One of the first studies related to the status of a dozen patients recovered from COVID-19 was carried out by the Hong Kong Hospital Authority. Specialists found that some of them had reduced lung function and experienced shortness of breath when walking.
“Some patients might have around a drop of 20 to 30% in lung function after full recovery. […] they gasp if they walk a bit more quickly”, told Owen Tsang Tak-yin, director of the Infectious Disease Center at Princess Margaret Hospital in Hong Kong, to South China Morning Post.
Also, doctors at the Hong Kong Hospital Authority found that patients’ CT scans showed a milky and ground glass substance in their lungs, suggesting there was organ damage.
“It is true [that there may be lung damage], but there are few studies on subsequent lung sequelae. So suggests the cases report of patients who have overcome the disease after severe pneumonia and were under mechanical ventilation. But remember that these studies were coming out three weeks ago and it is not yet known if that lung capacity will recover over time, therefore we cannot assure that it will be maintained”, explains Pulmonologist Pascual Chiarella, Dean of the School of Health Sciences at Universidad Peruana de Ciencias Aplicadas (UPC).
In this sense, he agrees with Eduardo Gotuzzo, Specialist in Infectious and Tropical Diseases at Universidad Peruana Cayetano Heredia, who points out that “we will have to study and follow the cases. More research is needed for patients who recover [from COVID-19].”
Based on the previous evidence of patients who present other viral and bacterial lung infections, the specialists interviewed agree that the new coronavirus can generate sequelae in those patients who develop a serious condition of pneumonia, but it is unknown if it will maintain or disappear over time.
“People who develop pneumonia could be left with lung damage, which recovery is not yet known. Initially, they are going to be left with some pulmonary restriction”, says Gotuzzo.
As COVID-19 primarily affects the lower airways it focuses on the lungs. In this context, experts are concerned that patients who overcome the infection, as happens with other serious respiratory diseases, develop pulmonary fibrosis, which occurs when the affected lung tissue becomes scarred and hardened.
“The problem is the group of infected people who develop the most severe form of the disease, with respiratory failure and require mechanical ventilation to survive. This group, due to the compromise in the lungs, is going to have the effects that have all patients who use mechanical ventilators: the lung capacity will be altered in some way. Discharged patients will have a decline of about 30% in breathing capacity. This is due to pulmonary fibrosis, which will lead to shortness of breath and chronic cough”, explains Dr. Javier Jauregui, Pulmonologist at Clínica Ricardo Palma.

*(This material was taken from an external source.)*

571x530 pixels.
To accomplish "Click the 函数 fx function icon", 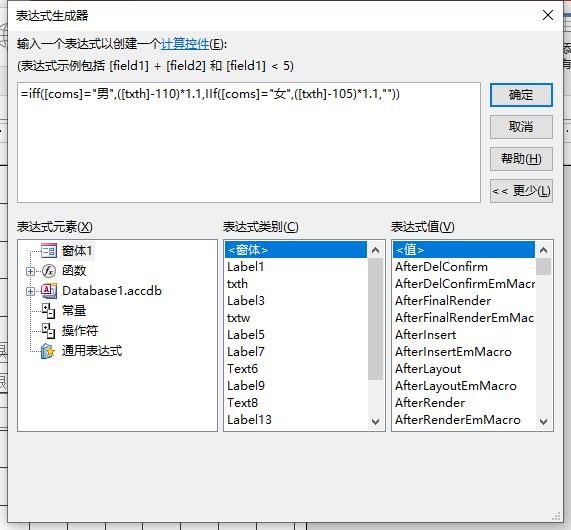I will point(49,271).
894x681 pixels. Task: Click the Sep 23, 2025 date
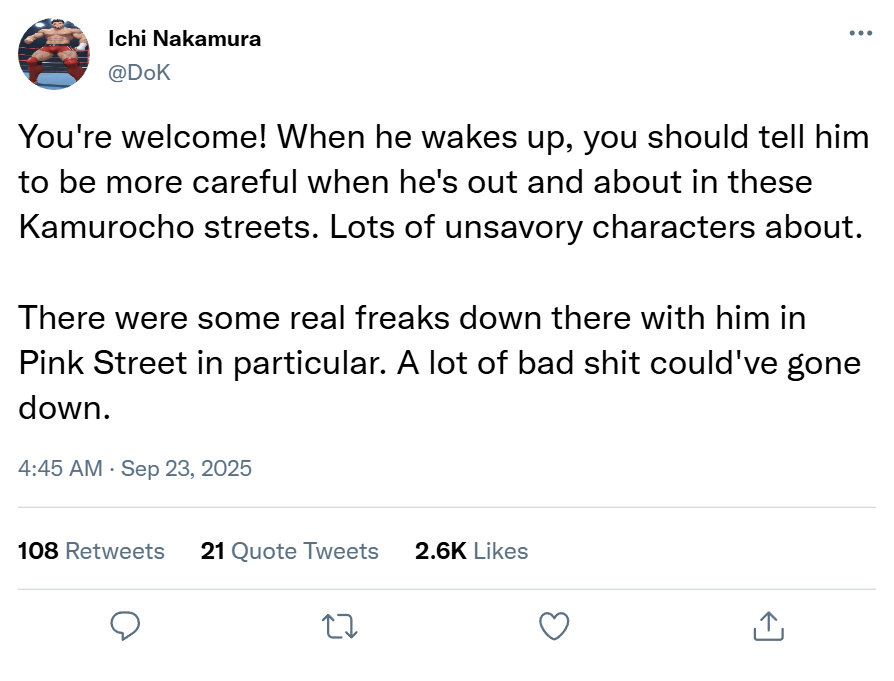click(186, 467)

“The longer the patient has mechanical ventilation, the sequelae will be worse”, adds Dr. Jauregui.i
In this sense, Dr. Chiarella affirms that patients who overcome COVID-19 may present the typical sequelae of someone who required mechanical ventilation, but the situation will depend on the age of the patient, considering that the virus is more aggressive in older adults. “You have to be aware of the sequelae to be able to treat them.”
Oscar Gayoso, Pulmonologist and Professor of Medicine at Universidad Peruana Cayetano Heredia (UPCH), affirms that although there is not much data on the effect of the new coronavirus on recovered patients, it is expected that “those who require mechanical ventilation will present more structural damage and, therefore, more sequelae.”
Although the percentage of patients that need intensive care is around 5% of the total infected, this percentage is enough to collapse the health care systems in the country, says Dr. Jauregui.
What about people with mild symptoms?
Both experts consider that in mild and moderate cases of COVID-19, which are 80% of all infected people, the prognosis is much better from what is known so far.
“It is supposed there is not much damage in patients who do not develop a pneumonia condition. It is not yet known [what will be the effect in the medium term]”, says Dr. Gotuzzo.
On the other hand, Dr. Chiarella points out that “in asymptomatic people, the disease happens like a common cold. Those with more symptoms will also have no sequelae.”
“Groups that develop mild symptoms and do not have a lung infection will not have major sequelae. The only thing that could occur is bronchospasm, but this is quite treatable”, adds Dr. Jauregui.